Kosovo New Born (2007)

32 images Created 7 Aug 2007

"After eight years of intense and intrusive international presence in Kosovo, a peace keeping effort to follow a brutal ethnic conflict between Serbians and Kosovar Albanians, the question of a "Final Status" is on the tongues of all in the region. At the crossroads between east and west, Serbia and Kosovo have been divided, conquered and ruled for hundreds of years; and today is no exception. Though the Albanians are waiting patiently for some semblance of independence and autonomy, all but promised by the Americans following the war, their future is ironically solely in the hands of the international elite, and more specifically, the remaining Cold War superpowers Russia and the United States. No matter their feelings, Serbs and Albanians on the ground are at the whim of the winds of highest-level international diplomacy. Where Kosovo might be looked at as a model of success for International Peacekeeping by some, many others on the ground see it for what it is: a stifling bureaucracy forced upon a region rife with problems of its own. Electricity production and water don't meet demand, infrastructure still is undergoing reconstruction and poverty abounds. Kosovo and Serbia are moving rapidly toward a European future, but on cars and rails of another's construction.
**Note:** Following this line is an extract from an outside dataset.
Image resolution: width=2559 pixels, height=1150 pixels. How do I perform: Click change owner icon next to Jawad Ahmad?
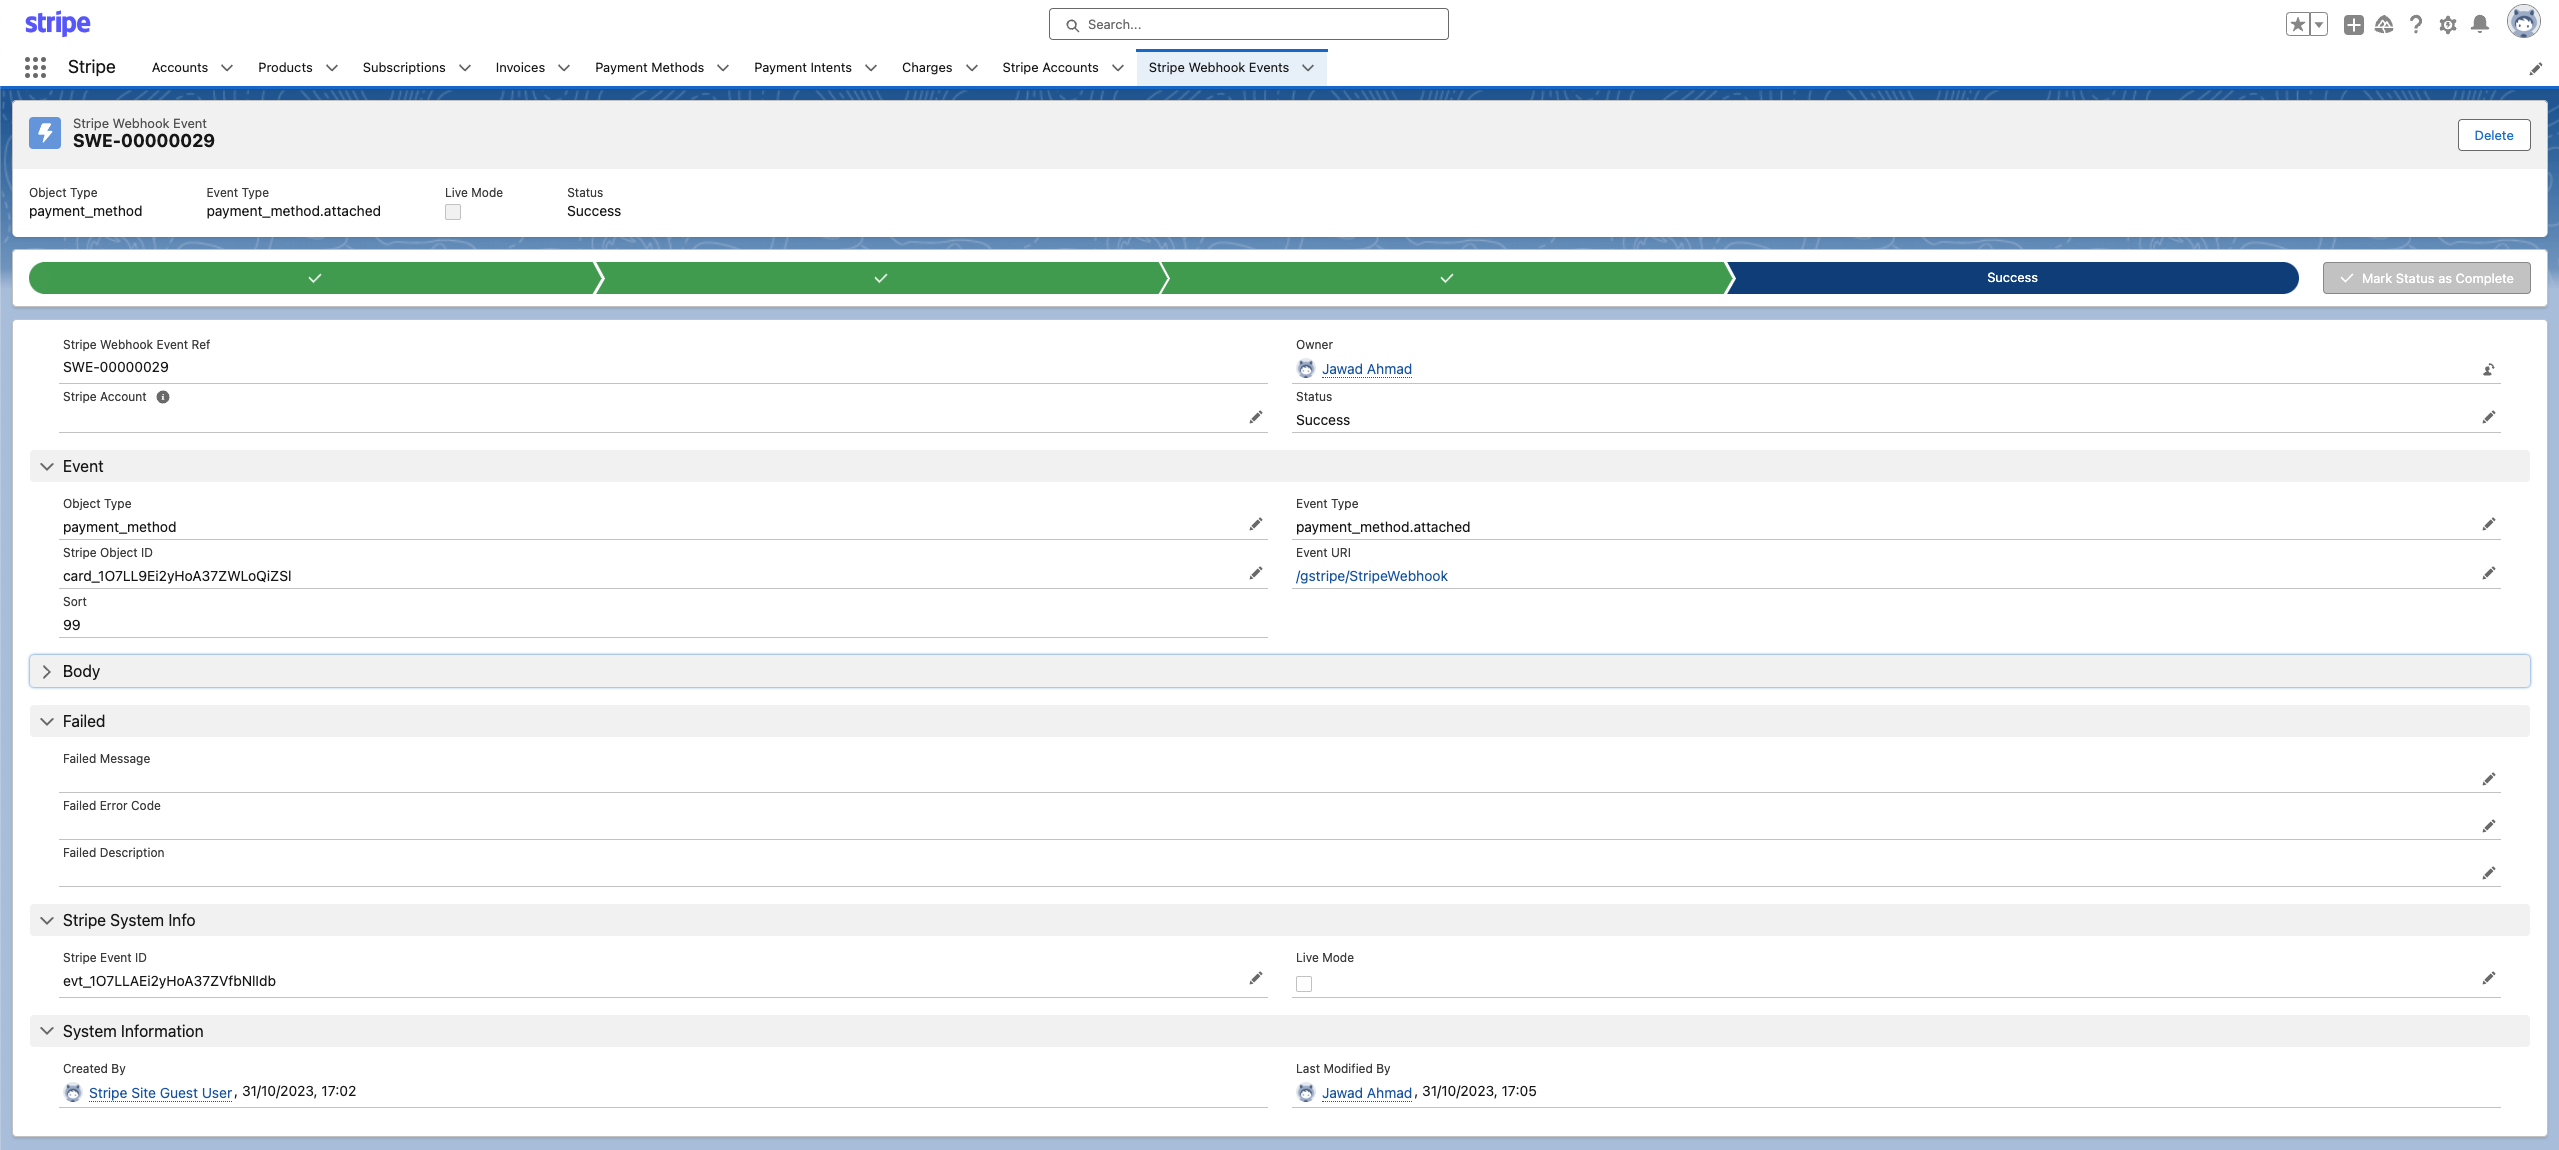click(x=2488, y=370)
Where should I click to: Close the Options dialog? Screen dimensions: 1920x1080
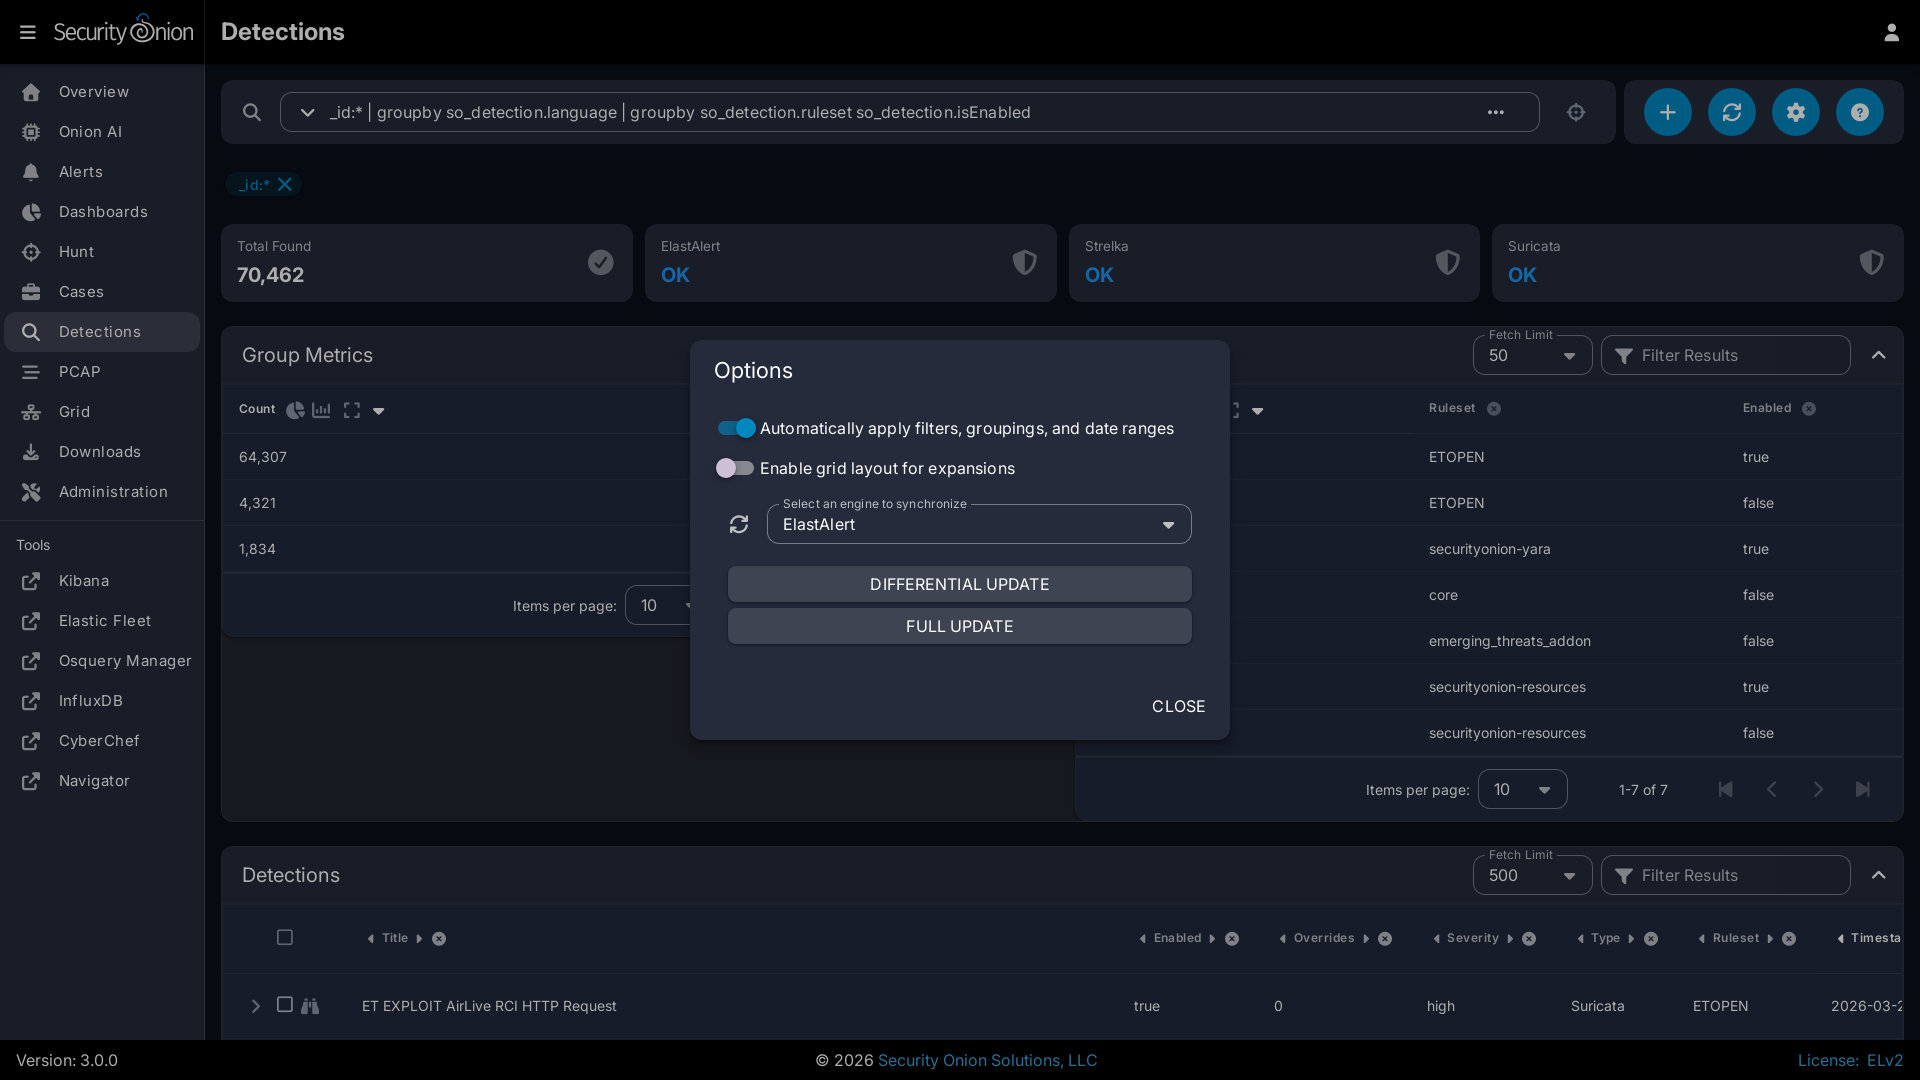1178,706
Photographer Matt Lutton recently spent a month in Kosovo investigating how people are living today, mere years after the war and continually surrounded by ethnic tension and occasional violence. Where UN troops patrol the streets with tanks and heavily armed snipers and troops are normal sights on every street corner in some villages, Lutton discovered people looking eagerly to their future but fully aware of the immense challenges they must overcome first: from the international bureaucracy to neighborhood reprisals and, ultimately, the specter of producing a sustainable economy."